Don't you get the feeling that any justification the Vamps have to eat someone will be snapped right up?

As a rule. But they might make exceptions for people they want to torture awhile, hostages, and trainees, depending on just how they want to go about recruiting further vampires. As Law-freaks their military might also make use of penal units.

It depends on if you think about an event as escaping the dungeon/jail or finishing a sentence.

Yep.
 
actually bronze was a stronger metal than iron, the iron age can after the bronze age not because iron was stronger but rather all the accessable tin depoists (tin is required when making bronze)in europe, the middle east and north africa had been used up
 
I have it under good authority that you are quite wrong.

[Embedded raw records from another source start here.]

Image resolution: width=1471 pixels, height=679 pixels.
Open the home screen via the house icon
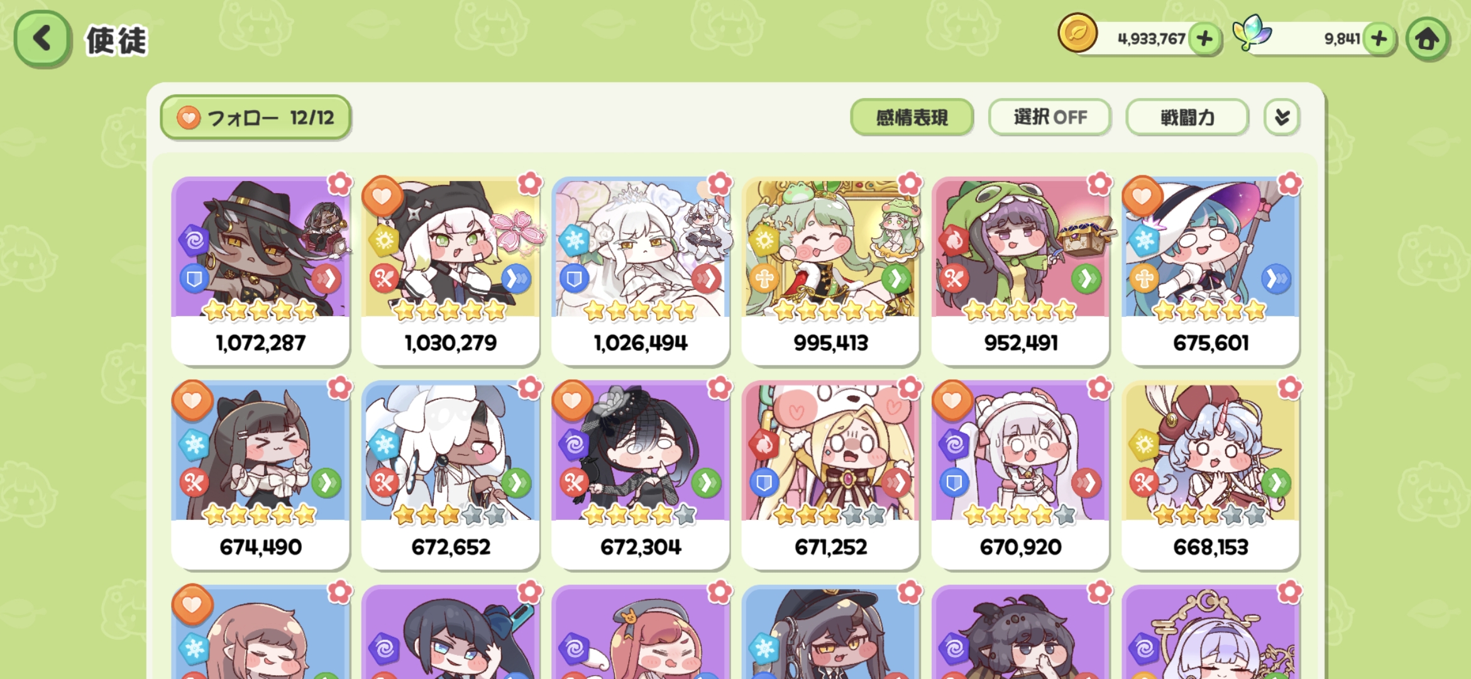tap(1427, 38)
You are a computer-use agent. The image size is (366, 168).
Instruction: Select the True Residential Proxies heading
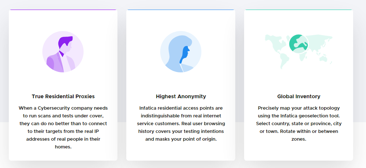coord(63,96)
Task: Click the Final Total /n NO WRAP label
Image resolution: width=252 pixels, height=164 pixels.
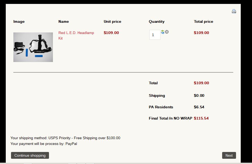Action: (x=171, y=118)
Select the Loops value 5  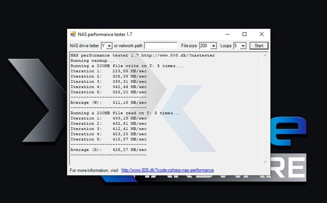pos(236,46)
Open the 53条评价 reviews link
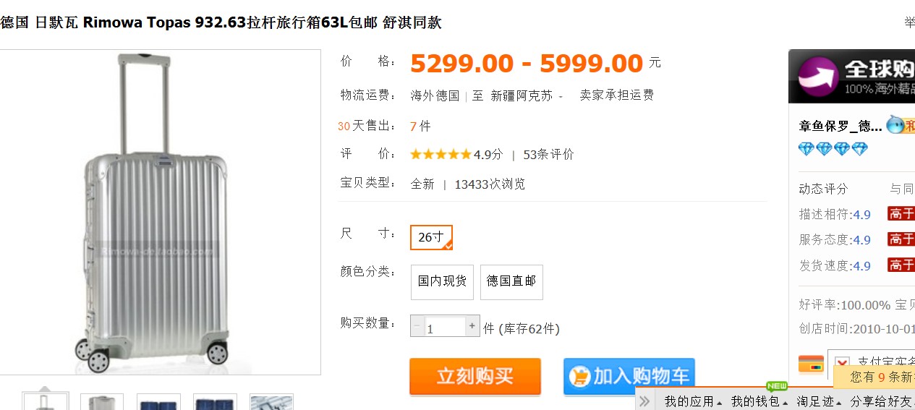 [x=548, y=154]
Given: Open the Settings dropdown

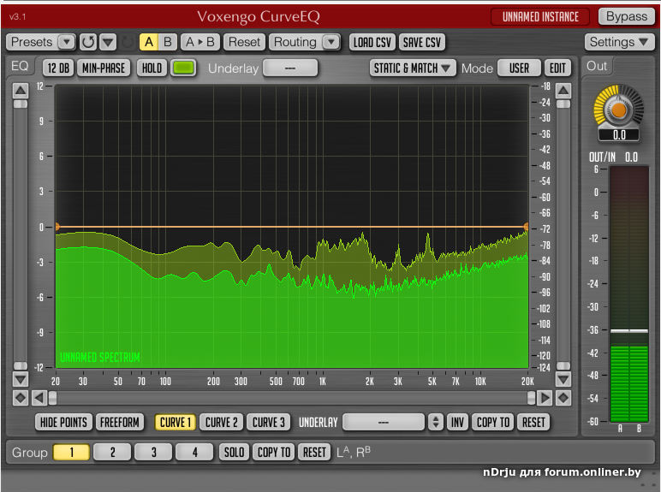Looking at the screenshot, I should 621,42.
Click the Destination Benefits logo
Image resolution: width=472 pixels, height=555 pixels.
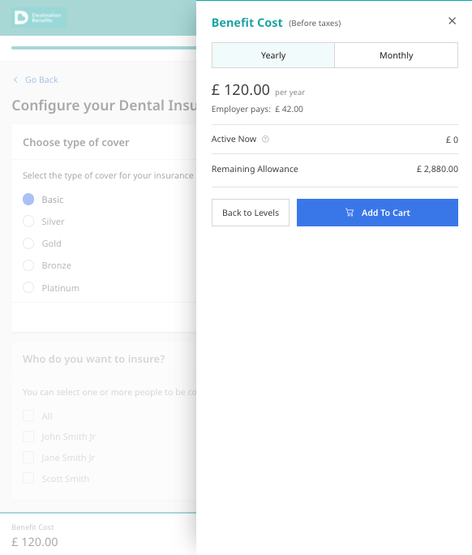(x=39, y=18)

How brittle a source of worked iron can be is dependent on the presence of carbon within the iron. Cast iron will dissolve carbon in solution during the charcoal smelting process to form iron carbide, which, if I am not mistaken, tends to form crescent shapes inside the iron lattice. Stress applied to this iron will cause cracks to appear from the edge of these "crescents".

Iron is worked in order to break up these pockets of iron carbide (although I'm sure that the chemical science of this process was not known at the time).

Once you have this technique perfected, an iron weapon would be vastly superior that a bronze weapon, not only as it keeps a sharp edge, but also through raw strength and rigidity. Well worked iron weapons would likely cause the breakage of a bronze weapon used to defend with.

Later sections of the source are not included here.